* Task objective *
From the top of the records below down to the line containing "The image size is (601, 288).", reproduce every line exactly.

* Source material *
>>>

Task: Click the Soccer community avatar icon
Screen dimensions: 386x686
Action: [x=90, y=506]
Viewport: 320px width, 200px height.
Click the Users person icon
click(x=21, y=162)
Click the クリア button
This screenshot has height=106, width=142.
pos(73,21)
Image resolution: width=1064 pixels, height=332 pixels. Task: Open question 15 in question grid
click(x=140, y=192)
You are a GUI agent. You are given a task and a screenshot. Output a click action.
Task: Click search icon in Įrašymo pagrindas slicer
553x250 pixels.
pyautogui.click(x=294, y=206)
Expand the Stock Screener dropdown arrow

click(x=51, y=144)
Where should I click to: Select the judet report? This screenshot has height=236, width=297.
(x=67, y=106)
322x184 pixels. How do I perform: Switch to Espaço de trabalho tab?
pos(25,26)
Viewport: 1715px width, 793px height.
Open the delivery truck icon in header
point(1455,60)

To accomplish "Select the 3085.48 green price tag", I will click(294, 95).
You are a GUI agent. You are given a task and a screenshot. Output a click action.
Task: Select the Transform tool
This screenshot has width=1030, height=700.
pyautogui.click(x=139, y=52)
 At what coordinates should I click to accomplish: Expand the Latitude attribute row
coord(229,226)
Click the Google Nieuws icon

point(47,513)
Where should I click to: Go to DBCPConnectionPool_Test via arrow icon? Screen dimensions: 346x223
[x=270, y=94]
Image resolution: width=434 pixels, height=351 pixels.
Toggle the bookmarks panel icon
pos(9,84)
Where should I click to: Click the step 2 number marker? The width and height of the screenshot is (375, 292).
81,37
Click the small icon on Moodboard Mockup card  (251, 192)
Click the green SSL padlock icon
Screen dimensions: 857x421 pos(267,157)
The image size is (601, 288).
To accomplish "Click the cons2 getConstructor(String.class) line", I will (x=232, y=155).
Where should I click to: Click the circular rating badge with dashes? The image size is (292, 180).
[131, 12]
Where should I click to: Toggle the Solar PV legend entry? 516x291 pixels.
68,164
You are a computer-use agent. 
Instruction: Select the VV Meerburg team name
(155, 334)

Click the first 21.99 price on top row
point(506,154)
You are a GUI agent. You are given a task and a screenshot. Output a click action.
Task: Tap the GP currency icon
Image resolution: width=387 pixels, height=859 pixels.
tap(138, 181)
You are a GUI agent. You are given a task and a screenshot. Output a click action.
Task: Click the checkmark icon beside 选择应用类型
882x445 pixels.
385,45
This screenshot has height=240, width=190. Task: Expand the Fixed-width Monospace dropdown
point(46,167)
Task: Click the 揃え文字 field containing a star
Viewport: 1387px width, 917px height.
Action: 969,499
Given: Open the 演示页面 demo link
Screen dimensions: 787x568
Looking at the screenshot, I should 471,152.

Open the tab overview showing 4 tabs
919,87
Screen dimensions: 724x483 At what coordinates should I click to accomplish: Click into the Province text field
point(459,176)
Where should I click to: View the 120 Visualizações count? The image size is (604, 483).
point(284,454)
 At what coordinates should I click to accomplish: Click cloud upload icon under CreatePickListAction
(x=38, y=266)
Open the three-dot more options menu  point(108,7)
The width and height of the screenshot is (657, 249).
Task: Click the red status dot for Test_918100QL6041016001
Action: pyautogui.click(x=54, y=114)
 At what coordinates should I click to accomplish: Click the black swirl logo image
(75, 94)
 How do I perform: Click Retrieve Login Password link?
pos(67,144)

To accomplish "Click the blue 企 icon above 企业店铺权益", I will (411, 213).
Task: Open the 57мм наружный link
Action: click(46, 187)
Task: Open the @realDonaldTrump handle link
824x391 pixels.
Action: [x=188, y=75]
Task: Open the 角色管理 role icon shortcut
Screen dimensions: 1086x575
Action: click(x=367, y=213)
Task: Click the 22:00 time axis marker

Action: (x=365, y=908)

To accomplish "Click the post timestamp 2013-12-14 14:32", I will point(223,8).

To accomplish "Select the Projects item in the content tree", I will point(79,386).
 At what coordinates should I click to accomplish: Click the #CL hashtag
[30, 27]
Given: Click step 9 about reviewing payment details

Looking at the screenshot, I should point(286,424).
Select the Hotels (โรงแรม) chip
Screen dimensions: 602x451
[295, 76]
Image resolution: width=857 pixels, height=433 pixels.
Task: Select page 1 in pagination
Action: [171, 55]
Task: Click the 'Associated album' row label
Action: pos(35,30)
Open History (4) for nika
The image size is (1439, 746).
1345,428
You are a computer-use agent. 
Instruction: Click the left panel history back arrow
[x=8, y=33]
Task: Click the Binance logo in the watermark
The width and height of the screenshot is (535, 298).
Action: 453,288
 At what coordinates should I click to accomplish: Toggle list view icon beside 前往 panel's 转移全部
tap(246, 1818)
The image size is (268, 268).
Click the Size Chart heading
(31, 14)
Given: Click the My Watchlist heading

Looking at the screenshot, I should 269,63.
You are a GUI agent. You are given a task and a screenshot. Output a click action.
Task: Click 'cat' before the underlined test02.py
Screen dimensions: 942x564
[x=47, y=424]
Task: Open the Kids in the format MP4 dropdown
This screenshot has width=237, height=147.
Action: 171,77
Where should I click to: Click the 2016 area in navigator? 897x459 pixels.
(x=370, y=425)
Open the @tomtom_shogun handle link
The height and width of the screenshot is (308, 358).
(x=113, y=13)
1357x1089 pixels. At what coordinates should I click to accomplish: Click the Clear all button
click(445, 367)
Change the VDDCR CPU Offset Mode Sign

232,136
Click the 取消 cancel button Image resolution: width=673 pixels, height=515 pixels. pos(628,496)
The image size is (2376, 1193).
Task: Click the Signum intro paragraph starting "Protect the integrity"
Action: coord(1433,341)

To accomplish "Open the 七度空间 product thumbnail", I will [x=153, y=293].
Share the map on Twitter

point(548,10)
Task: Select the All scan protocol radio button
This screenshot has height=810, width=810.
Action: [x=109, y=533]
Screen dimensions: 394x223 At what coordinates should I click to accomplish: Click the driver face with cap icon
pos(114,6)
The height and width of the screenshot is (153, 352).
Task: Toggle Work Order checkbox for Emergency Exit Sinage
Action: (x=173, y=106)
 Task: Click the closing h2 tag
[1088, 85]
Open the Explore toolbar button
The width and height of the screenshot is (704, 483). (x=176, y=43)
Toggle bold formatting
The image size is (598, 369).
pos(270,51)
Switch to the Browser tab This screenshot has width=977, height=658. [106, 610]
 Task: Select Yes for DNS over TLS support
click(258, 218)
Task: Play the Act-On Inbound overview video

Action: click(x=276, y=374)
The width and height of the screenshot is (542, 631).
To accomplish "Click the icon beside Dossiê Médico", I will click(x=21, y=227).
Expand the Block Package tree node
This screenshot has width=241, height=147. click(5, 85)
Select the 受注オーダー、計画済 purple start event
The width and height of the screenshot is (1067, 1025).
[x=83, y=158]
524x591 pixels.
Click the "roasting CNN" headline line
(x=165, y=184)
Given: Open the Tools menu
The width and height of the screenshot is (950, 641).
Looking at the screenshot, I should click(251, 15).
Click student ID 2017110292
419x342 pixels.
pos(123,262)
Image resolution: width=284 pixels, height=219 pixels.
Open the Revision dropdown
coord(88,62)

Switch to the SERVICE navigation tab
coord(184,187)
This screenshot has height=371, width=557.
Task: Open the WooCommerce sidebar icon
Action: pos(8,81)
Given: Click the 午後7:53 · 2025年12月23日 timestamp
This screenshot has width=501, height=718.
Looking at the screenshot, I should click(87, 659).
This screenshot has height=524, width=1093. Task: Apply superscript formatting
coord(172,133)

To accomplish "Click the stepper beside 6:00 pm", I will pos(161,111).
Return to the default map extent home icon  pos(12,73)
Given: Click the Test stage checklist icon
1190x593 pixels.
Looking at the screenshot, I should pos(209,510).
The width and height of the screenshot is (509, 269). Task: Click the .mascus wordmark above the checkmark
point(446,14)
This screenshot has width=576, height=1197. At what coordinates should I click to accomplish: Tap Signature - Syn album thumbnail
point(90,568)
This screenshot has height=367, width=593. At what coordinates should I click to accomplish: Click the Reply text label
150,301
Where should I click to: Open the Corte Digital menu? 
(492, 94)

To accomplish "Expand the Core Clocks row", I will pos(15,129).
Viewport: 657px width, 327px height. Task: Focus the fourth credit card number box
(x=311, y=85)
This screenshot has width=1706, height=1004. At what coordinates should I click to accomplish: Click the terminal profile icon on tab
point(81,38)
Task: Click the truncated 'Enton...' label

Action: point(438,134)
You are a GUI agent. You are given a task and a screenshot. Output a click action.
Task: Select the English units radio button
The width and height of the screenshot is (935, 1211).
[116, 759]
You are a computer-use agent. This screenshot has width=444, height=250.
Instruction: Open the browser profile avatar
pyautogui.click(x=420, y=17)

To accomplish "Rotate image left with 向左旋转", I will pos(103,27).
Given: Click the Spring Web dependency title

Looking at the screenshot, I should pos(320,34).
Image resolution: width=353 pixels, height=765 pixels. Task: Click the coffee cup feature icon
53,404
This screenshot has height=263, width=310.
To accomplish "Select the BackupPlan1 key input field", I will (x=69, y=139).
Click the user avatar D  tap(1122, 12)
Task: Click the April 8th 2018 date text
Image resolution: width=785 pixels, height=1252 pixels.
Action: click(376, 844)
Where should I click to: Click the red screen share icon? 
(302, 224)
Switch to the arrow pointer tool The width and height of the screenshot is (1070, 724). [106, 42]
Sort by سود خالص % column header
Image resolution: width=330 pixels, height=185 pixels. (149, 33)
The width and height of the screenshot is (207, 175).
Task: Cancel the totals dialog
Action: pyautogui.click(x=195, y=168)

<<<

* Solution to this task *
Task: Click the Soccer community avatar icon
Screen dimensions: 386x686
Action: [x=90, y=506]
Viewport: 320px width, 200px height.
Click the Users person icon
click(x=21, y=162)
Click the クリア button
This screenshot has height=106, width=142.
pos(73,21)
Image resolution: width=1064 pixels, height=332 pixels. Task: Open question 15 in question grid
click(x=140, y=192)
You are a GUI agent. You are given a task and a screenshot. Output a click action.
Task: Click search icon in Įrašymo pagrindas slicer
553x250 pixels.
pyautogui.click(x=294, y=206)
Expand the Stock Screener dropdown arrow

click(x=51, y=144)
Where should I click to: Select the judet report? This screenshot has height=236, width=297.
(x=67, y=106)
322x184 pixels. How do I perform: Switch to Espaço de trabalho tab?
pos(25,26)
Viewport: 1715px width, 793px height.
Open the delivery truck icon in header
point(1455,60)

To accomplish "Select the 3085.48 green price tag", I will click(294, 95).
You are a GUI agent. You are given a task and a screenshot. Output a click action.
Task: Select the Transform tool
This screenshot has width=1030, height=700.
pyautogui.click(x=139, y=52)
 At what coordinates should I click to accomplish: Expand the Latitude attribute row
coord(229,226)
Click the Google Nieuws icon

point(47,513)
Where should I click to: Go to DBCPConnectionPool_Test via arrow icon? Screen dimensions: 346x223
[x=270, y=94]
Image resolution: width=434 pixels, height=351 pixels.
Toggle the bookmarks panel icon
pos(9,84)
Where should I click to: Click the step 2 number marker? The width and height of the screenshot is (375, 292).
81,37
Click the small icon on Moodboard Mockup card  (251, 192)
Click the green SSL padlock icon
Screen dimensions: 857x421 pos(267,157)
The image size is (601, 288).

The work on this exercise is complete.